A 4-1 loss against Yu Darvish (now 5-0 lifetime against them in 8 tries) isn’t something to feel too ashamed of. The San Diego Padres are a good team and one of the bigger threats to knock out the New York Mets if they were to meet the postseason.
The first game out of the All-Star break didn’t go the way the Mets had wanted. They mustered only four hits against the Padres with Luis Guillorme having the lone extra-base hit, an RBI double.
The biggest question marks on the Mets roster were exposed in this one from the lineup card to the actual action on the field.
The Mets roster was exposed in their first game of the second half
Let’s start with the lineup. It’s pretty normal even when we get to Eduardo Escobar batting sixth. Luis Guillorme has done enough to prove he can play regularly so we can’t even really get all that upset about him batting seventh. He did, after all, have the only RBI of the game.
Even so, with Escobar struggling mightily this year and Guillorme being a light-hitter you would prefer to have in the eight or nine slot, it can only mean the lineup gets worse.
Travis Blankenhorn was the man called up to bat eighth and be the team’s DH. He went hitless which surprised nobody. Blankenhorn might be a decent backup infielder to carry for a short period of time. If he is your DH, you have problems. If your DH is batting eighth, your entire roster needs a boost. Fortunately, Daniel Vogelbach should at least supply them with some pop against righties.
The Mets were stuck with Tomas Nido in the nine-hole and even he had to leave early with third-string catcher Patrick Mazeika coming in to replace him. Nido should be fine but the catcher spot remains a weak point on this club. It feels worse given how the lineup looks ahead of them.

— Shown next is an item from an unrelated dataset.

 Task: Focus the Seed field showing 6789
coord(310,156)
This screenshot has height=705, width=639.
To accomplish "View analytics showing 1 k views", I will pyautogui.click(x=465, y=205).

The starting lineup was bad but it was Joely Rodriguez on the mound in the seventh that allowed a leadoff home run to extend San Diego’s lead. Seth Lugo couldn’t stop the scoring either with an error from Mazeika contributing to the fourth run of the game against them.
It’s one game. Nobody is in panic mode yet. The Padres have handled the Mets this year and this series might not look much different than it did in game one. San Diego has one of the most stacked rotations in baseball. So do the Mets but the difference on this night came down to a few small mistakes.